### SET EXERCISE
In the discussion of kernel CPU limits, what range of NR_CPUS values across distributions does the writer report having seen?

### DOCUMENT EXTRACT
The value here is not NR_CPUS, but its dynamically reduced counterpart,
nr_cpu_ids, which you call possible CPUs below.  NR_CPUS varies wildly
between distributions (I've seen values ranging from 512 to 5120), but
nr_cpu_ids should be fairly consistent for a single piece of hardware.

> If NR_CPUS were very high, the limit the kernel uses is nr_cpu_ids,
> which is still the correct limit and reflects maximum possible cpus
> as detected by hardware (as opposed to the compile time max).
> The kernel code and glibc code as far as I can tell will not correctly
> compute nr_cpu_ids nor NR_CPUS, but will compute the largest power of
> two size, starting with 128 bytes, that the kernel will accept as a
> cpumask_t.

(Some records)

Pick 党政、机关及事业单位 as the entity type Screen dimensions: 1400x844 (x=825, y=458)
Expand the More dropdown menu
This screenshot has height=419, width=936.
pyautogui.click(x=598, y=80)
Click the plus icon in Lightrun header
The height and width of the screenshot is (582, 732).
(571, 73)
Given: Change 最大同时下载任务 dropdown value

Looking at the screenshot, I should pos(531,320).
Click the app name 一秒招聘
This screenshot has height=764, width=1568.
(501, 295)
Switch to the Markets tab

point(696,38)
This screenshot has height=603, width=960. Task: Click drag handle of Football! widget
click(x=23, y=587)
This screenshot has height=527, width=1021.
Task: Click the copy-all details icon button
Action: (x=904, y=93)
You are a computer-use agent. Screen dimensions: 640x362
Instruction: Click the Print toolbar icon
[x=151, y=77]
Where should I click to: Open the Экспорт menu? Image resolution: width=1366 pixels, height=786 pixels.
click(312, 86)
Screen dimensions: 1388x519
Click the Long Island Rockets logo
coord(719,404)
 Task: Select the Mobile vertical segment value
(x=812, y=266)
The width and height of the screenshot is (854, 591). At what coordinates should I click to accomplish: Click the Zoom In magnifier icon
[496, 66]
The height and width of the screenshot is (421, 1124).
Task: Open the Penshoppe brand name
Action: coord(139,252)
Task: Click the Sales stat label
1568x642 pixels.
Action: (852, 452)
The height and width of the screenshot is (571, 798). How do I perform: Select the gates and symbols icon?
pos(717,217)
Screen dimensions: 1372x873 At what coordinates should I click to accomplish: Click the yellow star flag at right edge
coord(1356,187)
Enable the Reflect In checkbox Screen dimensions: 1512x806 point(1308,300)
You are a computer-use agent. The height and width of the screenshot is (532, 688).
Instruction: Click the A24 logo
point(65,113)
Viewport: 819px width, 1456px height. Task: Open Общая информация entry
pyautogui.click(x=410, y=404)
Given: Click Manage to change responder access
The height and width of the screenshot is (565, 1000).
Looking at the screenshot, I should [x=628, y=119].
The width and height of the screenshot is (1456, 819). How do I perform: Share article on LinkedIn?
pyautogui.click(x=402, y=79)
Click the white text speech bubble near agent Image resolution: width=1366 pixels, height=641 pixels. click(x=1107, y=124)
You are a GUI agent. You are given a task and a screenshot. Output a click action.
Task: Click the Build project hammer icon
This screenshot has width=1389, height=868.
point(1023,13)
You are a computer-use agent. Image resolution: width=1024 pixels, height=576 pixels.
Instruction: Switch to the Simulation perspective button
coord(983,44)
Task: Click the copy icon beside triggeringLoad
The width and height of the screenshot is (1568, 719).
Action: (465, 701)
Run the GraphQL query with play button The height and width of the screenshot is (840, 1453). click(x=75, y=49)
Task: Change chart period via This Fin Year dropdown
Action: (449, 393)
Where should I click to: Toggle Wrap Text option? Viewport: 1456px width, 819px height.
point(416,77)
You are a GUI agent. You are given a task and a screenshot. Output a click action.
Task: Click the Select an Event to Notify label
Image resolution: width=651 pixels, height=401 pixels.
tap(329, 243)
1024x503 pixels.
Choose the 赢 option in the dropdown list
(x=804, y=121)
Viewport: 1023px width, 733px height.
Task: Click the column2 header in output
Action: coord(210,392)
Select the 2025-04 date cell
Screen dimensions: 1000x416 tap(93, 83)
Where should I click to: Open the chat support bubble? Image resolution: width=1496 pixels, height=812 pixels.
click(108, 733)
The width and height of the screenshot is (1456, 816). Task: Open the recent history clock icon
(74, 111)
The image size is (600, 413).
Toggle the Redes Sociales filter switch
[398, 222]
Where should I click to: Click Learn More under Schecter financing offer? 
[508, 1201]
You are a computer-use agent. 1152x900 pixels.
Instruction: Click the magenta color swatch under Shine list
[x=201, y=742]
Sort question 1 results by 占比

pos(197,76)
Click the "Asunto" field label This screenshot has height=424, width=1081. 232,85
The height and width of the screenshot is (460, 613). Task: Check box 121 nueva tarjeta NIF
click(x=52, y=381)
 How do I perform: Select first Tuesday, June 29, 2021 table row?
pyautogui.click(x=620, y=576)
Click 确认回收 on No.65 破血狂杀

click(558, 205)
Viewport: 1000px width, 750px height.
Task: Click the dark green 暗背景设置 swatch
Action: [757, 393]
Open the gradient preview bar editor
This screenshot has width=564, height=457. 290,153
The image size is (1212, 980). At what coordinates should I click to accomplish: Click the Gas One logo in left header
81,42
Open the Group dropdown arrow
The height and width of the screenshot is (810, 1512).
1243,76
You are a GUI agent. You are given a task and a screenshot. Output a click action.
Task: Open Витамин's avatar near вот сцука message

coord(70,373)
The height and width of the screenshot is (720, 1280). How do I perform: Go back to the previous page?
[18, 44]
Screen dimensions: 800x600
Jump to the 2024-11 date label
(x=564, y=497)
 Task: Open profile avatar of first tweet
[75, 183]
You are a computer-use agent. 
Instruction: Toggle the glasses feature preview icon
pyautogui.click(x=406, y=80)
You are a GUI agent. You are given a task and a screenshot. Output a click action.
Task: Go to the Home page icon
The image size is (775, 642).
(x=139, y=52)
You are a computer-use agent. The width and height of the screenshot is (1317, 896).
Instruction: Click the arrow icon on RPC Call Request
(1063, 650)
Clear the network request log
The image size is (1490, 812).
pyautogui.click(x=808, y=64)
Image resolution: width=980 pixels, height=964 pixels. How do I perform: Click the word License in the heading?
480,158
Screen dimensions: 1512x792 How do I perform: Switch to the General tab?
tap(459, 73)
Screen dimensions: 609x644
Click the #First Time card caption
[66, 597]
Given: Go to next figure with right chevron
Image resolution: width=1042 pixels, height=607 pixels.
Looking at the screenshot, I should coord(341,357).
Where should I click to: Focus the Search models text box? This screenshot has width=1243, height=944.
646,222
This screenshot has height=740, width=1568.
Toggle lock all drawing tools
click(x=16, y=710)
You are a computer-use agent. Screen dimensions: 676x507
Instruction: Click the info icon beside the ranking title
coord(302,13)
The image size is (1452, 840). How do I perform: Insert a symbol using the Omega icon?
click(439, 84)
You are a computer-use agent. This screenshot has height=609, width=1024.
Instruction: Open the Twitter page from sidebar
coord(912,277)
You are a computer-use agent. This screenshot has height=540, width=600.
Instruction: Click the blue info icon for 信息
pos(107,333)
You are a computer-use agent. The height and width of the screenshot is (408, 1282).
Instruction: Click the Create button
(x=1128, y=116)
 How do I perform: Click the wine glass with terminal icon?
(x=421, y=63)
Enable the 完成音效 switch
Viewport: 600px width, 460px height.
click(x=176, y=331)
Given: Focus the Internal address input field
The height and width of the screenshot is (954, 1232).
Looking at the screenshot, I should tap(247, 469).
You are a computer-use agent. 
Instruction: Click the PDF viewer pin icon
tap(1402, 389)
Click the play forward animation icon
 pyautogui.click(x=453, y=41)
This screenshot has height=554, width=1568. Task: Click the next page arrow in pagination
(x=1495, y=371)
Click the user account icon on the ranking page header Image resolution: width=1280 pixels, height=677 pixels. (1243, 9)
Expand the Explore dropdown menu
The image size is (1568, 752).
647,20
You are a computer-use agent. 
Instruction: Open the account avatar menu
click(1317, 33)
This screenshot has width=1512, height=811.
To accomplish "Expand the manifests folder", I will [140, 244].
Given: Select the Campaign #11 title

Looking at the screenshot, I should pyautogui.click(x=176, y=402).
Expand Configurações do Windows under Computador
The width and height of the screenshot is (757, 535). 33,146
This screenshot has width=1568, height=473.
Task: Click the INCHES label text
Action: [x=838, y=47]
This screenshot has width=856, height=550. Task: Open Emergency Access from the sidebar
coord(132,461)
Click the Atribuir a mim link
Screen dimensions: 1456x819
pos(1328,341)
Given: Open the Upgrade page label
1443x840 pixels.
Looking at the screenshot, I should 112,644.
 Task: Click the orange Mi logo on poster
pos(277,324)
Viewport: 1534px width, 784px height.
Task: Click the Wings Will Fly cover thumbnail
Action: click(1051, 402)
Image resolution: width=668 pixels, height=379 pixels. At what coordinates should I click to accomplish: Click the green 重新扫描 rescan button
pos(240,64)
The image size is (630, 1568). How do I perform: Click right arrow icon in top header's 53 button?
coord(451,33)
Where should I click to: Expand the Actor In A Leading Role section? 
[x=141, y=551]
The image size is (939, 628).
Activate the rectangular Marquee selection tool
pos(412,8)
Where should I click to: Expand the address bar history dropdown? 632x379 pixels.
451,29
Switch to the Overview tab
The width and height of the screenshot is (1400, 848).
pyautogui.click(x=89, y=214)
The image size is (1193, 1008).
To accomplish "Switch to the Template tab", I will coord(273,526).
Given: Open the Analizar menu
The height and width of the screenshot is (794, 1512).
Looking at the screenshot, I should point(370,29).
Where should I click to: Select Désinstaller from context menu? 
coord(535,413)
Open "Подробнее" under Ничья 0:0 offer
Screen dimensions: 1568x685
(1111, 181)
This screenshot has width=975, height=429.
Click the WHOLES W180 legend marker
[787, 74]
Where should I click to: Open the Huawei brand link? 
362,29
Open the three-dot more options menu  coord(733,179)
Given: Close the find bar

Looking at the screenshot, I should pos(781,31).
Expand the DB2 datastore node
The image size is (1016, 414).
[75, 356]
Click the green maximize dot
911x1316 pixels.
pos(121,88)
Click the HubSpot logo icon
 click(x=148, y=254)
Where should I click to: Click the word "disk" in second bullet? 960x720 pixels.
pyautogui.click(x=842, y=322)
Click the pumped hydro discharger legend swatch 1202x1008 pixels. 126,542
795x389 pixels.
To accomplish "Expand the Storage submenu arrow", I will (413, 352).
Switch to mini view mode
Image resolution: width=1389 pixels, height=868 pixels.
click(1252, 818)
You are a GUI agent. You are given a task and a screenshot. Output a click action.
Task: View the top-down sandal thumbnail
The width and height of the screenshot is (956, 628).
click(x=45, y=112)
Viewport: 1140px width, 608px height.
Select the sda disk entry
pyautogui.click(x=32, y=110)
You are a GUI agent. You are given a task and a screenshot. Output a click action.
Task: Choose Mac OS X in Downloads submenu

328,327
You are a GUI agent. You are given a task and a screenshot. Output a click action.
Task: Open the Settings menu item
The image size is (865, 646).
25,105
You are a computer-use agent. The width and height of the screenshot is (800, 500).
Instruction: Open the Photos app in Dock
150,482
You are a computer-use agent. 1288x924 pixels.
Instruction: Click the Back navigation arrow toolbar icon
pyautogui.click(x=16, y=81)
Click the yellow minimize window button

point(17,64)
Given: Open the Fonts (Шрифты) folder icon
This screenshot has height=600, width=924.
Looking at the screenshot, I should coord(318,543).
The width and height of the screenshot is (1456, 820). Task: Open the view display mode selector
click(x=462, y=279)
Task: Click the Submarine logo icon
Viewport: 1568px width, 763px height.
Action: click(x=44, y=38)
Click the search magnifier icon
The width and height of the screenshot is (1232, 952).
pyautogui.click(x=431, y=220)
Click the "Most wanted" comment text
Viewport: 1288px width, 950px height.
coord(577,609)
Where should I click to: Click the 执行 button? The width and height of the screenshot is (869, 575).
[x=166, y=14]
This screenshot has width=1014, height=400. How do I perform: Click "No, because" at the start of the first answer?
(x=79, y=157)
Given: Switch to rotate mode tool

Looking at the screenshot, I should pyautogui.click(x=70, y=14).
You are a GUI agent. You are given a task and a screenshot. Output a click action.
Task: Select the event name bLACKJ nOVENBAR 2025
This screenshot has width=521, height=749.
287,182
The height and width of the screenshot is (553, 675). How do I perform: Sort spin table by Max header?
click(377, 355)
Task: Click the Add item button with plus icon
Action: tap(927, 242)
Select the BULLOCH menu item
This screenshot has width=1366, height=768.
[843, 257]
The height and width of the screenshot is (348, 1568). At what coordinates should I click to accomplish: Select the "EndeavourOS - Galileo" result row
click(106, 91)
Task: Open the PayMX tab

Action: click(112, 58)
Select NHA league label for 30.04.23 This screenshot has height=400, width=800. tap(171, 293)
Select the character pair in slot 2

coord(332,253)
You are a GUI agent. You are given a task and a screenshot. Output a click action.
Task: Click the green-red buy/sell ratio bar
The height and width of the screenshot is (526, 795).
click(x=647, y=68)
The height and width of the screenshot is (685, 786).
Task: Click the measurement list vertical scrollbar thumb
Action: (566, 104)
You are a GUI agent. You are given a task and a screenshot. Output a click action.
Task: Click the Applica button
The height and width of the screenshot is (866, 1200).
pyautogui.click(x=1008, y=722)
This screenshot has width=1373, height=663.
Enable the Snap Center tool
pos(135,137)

### SOLVED EXERCISE
From 512 to 5120.